* Required action *
Return exactly the lines below, starting with the one that has "Given: Click the word" and going on through the one that has "Click the dark".

* Data for processing *
BEGIN

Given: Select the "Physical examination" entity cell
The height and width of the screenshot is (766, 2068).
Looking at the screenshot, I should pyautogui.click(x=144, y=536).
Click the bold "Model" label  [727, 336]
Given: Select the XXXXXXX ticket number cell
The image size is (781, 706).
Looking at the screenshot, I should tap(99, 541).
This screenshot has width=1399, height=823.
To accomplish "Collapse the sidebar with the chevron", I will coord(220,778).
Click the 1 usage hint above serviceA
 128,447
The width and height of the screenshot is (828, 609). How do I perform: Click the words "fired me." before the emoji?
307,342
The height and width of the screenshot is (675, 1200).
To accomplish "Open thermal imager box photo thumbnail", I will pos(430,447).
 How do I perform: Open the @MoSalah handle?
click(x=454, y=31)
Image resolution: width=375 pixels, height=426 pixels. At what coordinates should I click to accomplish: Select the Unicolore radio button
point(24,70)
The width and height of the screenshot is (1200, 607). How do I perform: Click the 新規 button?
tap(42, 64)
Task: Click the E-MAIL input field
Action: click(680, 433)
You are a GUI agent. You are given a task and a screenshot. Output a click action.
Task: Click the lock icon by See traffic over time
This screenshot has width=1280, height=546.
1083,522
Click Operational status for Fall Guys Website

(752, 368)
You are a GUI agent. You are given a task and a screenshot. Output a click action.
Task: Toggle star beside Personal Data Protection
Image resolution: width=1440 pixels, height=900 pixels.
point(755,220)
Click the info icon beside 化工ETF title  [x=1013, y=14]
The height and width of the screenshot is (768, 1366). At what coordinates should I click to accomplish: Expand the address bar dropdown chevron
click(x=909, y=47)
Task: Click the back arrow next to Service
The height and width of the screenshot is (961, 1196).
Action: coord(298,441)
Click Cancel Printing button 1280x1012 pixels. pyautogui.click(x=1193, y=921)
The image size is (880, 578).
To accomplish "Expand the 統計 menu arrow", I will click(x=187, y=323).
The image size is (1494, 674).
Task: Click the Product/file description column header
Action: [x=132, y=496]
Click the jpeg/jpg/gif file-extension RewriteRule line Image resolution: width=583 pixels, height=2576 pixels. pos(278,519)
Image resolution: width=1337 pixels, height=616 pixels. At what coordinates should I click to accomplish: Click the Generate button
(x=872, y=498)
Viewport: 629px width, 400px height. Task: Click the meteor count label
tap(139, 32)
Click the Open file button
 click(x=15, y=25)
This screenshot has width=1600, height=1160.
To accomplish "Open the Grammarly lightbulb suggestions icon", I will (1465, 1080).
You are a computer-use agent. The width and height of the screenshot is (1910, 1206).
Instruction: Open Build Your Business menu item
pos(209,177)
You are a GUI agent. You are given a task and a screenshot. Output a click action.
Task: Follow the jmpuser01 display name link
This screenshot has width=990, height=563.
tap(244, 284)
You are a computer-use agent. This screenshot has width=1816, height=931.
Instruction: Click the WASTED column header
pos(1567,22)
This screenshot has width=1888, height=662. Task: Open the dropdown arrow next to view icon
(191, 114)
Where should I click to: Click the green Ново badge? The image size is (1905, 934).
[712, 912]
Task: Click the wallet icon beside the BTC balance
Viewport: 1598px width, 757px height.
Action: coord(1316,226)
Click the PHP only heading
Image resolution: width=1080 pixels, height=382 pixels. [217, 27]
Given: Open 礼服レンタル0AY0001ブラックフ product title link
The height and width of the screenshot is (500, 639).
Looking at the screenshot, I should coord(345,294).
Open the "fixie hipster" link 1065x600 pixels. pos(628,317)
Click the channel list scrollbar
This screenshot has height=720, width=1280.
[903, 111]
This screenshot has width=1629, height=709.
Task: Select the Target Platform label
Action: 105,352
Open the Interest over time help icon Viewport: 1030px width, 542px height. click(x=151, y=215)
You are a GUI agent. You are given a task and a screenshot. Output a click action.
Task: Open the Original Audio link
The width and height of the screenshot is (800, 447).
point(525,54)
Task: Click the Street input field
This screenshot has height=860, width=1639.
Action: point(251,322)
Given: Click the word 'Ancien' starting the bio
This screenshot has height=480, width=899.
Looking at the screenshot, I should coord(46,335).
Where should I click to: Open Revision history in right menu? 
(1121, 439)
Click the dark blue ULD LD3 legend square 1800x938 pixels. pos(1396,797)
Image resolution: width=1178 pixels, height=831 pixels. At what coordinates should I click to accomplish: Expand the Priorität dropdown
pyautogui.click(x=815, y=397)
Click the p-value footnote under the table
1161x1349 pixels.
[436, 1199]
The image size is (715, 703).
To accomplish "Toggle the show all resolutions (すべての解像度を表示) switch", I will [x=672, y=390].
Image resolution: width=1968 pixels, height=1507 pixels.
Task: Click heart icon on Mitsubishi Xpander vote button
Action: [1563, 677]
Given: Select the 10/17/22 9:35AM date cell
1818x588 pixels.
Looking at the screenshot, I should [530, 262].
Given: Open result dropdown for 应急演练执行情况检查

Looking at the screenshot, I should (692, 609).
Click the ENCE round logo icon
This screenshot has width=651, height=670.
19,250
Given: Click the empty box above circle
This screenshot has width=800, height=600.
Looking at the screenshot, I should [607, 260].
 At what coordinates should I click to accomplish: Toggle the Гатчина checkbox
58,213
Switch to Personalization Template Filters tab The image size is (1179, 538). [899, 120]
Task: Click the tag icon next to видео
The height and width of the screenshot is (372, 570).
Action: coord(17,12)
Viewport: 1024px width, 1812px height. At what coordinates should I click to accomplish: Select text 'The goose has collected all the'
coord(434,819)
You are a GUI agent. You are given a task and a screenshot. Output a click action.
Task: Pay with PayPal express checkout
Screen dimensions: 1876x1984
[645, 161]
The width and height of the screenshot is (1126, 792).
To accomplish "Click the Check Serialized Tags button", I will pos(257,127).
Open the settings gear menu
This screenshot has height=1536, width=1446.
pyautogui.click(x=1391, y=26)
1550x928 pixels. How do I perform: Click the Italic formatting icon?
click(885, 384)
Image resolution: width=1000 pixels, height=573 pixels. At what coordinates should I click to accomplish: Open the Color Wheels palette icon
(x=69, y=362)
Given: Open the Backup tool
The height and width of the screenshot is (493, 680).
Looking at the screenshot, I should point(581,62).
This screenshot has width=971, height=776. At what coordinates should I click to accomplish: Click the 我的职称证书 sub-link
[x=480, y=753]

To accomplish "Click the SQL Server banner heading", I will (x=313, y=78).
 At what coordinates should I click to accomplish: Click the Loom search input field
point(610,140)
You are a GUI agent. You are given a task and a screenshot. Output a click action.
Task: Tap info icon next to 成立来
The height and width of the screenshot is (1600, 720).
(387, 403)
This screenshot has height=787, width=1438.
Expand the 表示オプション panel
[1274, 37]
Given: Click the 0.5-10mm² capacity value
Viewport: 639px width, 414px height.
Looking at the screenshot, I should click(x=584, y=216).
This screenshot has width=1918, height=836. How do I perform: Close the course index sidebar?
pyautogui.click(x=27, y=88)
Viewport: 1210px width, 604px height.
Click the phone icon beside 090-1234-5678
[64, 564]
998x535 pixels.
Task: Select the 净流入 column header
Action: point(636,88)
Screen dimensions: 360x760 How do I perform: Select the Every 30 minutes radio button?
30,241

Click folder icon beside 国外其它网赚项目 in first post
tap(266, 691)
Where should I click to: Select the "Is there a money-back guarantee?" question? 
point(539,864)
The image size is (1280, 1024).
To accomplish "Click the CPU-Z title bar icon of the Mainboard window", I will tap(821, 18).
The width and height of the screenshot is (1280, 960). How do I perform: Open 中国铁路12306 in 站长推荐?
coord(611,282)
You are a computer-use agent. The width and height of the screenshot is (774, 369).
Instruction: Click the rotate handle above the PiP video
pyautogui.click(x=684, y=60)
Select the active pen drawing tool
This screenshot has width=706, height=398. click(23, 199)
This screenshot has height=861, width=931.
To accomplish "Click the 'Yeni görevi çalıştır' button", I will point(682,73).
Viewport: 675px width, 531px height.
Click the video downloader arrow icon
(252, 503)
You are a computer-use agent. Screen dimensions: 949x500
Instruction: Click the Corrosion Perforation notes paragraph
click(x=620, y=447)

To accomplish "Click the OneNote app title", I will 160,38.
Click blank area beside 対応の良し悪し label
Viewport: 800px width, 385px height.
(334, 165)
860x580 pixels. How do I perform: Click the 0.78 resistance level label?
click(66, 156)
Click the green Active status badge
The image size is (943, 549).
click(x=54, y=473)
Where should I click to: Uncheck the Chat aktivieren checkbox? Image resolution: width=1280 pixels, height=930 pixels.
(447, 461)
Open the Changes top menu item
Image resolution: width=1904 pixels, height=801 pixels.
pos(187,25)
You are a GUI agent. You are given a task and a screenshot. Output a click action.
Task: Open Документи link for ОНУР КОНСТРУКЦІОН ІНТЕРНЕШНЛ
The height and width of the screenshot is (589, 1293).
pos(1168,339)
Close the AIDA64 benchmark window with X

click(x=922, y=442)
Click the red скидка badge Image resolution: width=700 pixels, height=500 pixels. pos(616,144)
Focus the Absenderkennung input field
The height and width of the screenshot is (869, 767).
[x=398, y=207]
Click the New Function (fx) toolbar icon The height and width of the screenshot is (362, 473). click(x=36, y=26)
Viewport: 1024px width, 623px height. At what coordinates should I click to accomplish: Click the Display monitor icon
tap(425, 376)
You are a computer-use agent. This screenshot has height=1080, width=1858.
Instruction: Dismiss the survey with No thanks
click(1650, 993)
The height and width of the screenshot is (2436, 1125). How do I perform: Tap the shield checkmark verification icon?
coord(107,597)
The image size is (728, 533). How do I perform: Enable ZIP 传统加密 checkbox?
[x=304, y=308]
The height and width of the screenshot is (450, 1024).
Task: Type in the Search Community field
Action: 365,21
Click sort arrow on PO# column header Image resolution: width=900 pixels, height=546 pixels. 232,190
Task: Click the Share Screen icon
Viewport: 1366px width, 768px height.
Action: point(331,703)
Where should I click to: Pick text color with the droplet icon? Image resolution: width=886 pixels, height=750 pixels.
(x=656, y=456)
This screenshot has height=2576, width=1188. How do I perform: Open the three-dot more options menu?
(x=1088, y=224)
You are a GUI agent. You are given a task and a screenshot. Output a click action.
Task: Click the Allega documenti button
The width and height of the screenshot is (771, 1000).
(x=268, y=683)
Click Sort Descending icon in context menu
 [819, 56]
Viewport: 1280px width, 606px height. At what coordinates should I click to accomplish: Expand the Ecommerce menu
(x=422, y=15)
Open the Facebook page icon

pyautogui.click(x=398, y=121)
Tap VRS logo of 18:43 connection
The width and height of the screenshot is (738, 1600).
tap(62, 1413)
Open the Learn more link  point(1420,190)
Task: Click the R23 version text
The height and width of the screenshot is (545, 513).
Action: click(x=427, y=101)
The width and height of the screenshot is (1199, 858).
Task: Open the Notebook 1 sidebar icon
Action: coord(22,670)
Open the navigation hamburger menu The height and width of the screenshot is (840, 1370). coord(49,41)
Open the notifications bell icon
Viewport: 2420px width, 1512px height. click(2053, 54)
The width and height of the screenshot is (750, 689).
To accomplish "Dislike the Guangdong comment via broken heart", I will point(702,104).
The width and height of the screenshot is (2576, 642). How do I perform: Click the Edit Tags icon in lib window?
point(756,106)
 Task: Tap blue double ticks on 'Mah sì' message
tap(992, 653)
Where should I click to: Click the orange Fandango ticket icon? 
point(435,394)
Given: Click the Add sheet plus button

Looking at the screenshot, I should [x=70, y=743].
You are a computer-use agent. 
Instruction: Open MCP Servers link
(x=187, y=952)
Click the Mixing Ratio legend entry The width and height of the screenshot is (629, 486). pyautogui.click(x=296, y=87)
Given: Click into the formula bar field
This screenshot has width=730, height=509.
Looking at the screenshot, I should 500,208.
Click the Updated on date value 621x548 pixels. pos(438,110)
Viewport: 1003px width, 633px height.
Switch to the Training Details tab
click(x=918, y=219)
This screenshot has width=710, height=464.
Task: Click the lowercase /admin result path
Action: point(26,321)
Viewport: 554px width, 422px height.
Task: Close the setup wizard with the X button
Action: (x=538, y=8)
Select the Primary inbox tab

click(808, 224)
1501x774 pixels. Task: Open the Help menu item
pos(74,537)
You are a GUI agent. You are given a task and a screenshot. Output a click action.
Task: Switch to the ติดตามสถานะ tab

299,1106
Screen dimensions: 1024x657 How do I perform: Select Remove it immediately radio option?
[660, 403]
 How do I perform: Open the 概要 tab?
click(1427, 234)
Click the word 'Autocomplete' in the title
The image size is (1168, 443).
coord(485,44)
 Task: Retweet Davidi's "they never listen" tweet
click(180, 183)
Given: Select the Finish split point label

END

* Result of the task *
Given: Click the word 'Ancien' starting the bio
This screenshot has height=480, width=899.
Looking at the screenshot, I should coord(46,335).
Where should I click to: Open Revision history in right menu? 
(1121, 439)
Click the dark blue ULD LD3 legend square 1800x938 pixels. pos(1396,797)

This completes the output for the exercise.